Just an update... Take this with a bit of salt.
October 2016 is the date when the thing was conceived. With 22FDX soon and 12FDX in the works. So, where Zen is mostly a high performance core. The thing will replace the low power cores Bobcat/Jaguar/Puma(+)/Excavator(+).
So, if you read AMD's slides Ryzen is Premium and anything else is Mainstream. Mainstream is thus going to consolidate the architectures of the previous gen cores into one next-gen core.

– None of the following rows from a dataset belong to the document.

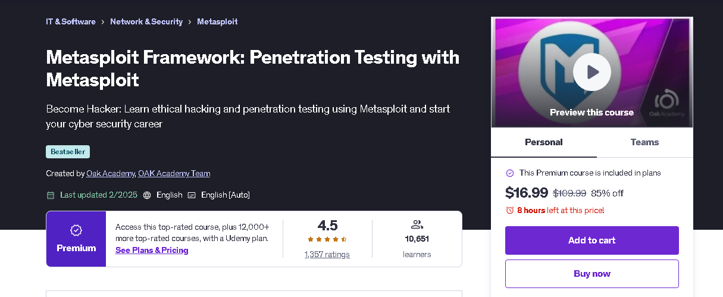Play the course preview video
Image resolution: width=723 pixels, height=297 pixels.
tap(591, 72)

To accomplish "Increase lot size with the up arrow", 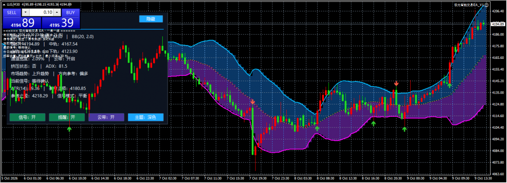I will [57, 13].
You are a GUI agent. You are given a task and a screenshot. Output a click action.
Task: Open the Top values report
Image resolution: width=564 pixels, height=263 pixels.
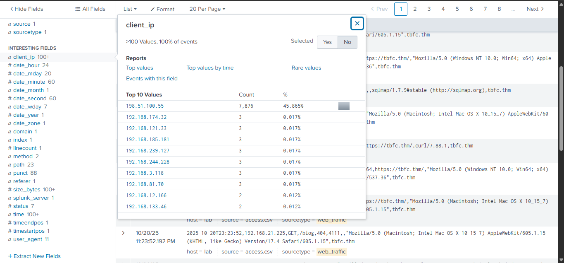pos(140,68)
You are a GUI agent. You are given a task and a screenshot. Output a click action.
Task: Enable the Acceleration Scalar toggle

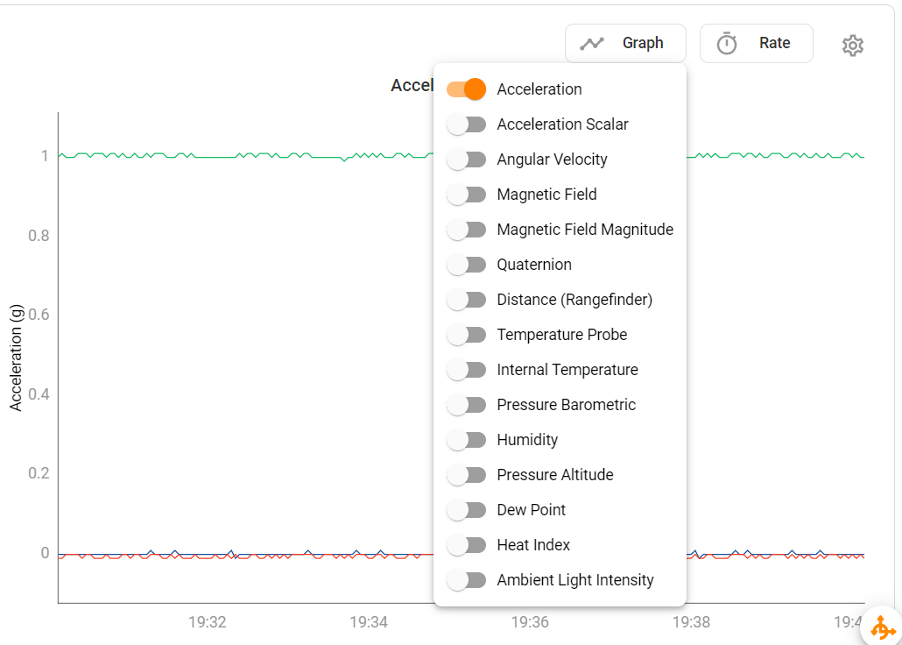click(467, 124)
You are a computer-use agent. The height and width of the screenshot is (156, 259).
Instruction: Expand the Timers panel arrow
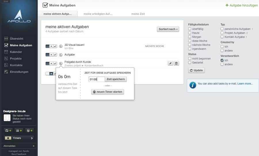[x=32, y=138]
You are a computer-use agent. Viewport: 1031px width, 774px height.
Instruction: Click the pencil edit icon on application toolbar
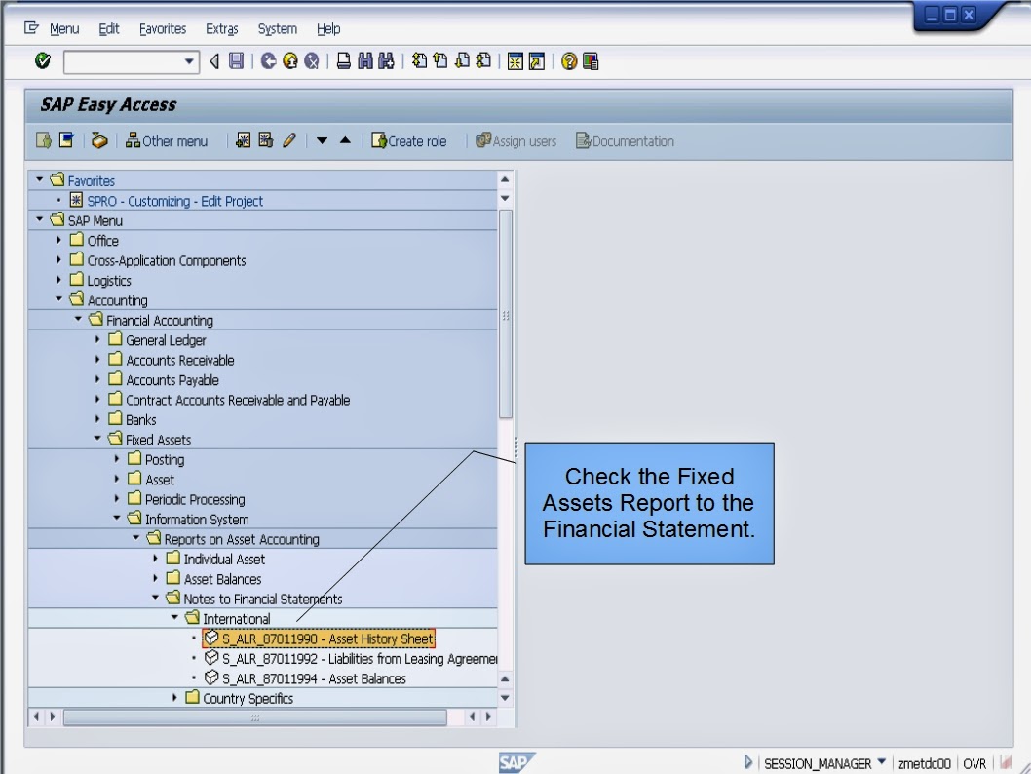pos(289,140)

Highly optimized ULP core. Next-gen Bulldozer skeleton with Next-gen Jaguar design. It is optimized to operate at ultra low power to essential high performance.
Very much speculation:
SMT4 NN Branch Predictor -> 2x 4-wide Fetch-Decode (2 cores per FET/DEC) -> 4x Dispatch(Trace/Op/L0i cache)
4x Retire/Rename(2x FP Retire/Rename) -> 4x Cores(2 ALU/2 AGU for every core) + 2x FPU(2x FMAC+1 MMX per dual-core)

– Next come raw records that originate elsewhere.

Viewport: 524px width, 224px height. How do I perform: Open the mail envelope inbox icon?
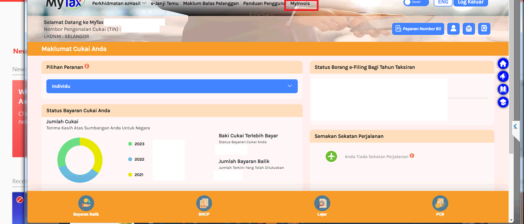469,29
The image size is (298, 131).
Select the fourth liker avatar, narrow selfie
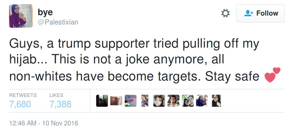(145, 100)
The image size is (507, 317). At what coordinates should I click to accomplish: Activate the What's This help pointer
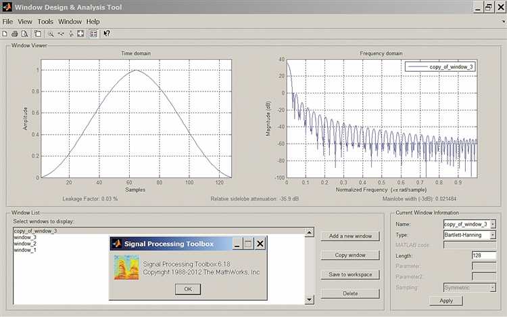[107, 33]
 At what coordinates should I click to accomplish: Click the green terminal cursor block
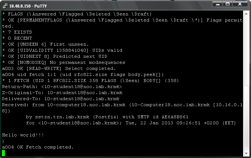coord(3,153)
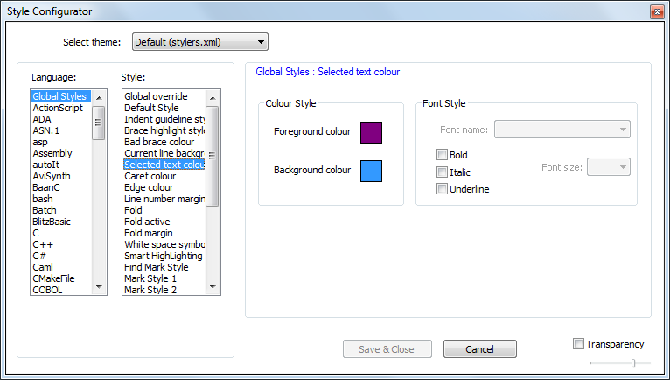The height and width of the screenshot is (380, 670).
Task: Toggle the Transparency checkbox
Action: [578, 344]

2x L0d(per core) -> 1x L1d(shared between two cores) =(Module)> 2x L1d(per dual-core cluster) -> 1x L2(shared per module) =(CPU Complex)> 2x L2(per module) -> 1x L3(shared between CPU Complex).
Power and density is priority, with speed being free. (Initially, Stoney Ridge clock rate + two more cores)

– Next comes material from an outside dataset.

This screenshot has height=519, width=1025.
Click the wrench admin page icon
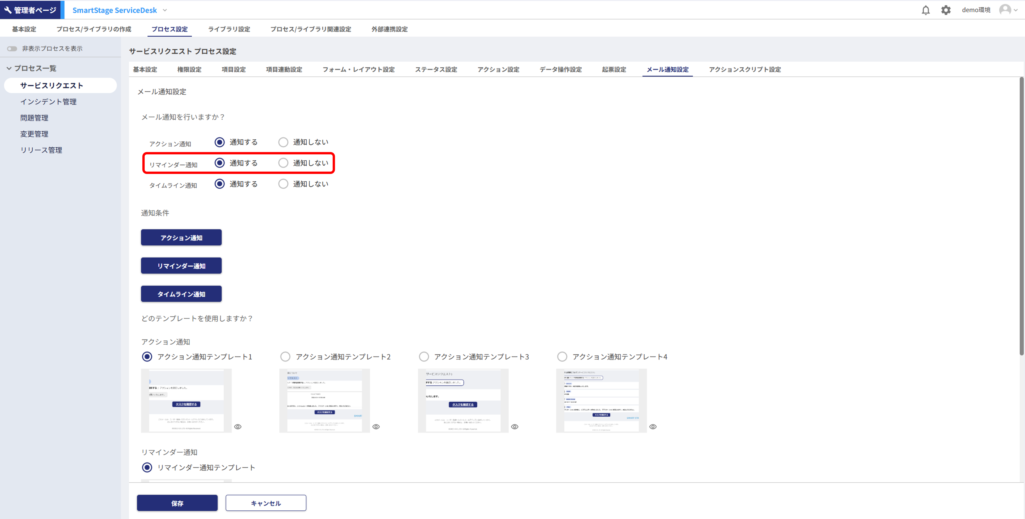[8, 10]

My guesses on the speculation of caches are:
L0d = 4 KB, 2-cycle. (5KB if 1 KB is Stack)
L0i = 1024 ops
L1d = 32 KB, 6-cycle.
L1i = 128 KB
L2 = 1 MB, 18-cycle.
L3 = 4 MB, sub-54 cycles.
(Caches can either be write-through or write-back, extra cycle for selection. Depending on access type, etc. (There is also special hybrid mode; 2 MB L2/2 MB L3 (L3 gives 1 MB to L2, this makes it go from mostly-inclusive to mostly-exclusive.))
Also, most defining rule is that it is MINIMAL design change over Excavator-Zen. In large part is that the mainstream team @ AMD is extremely low budget currently.
FX-series, A-series, E-series, Opteron-series, etc will be using this core for next-gen SKUs. With low-end(4C/4T) first , and high-end(64C/64T) last. Everything is budget. (Zen-lite became CMT?!)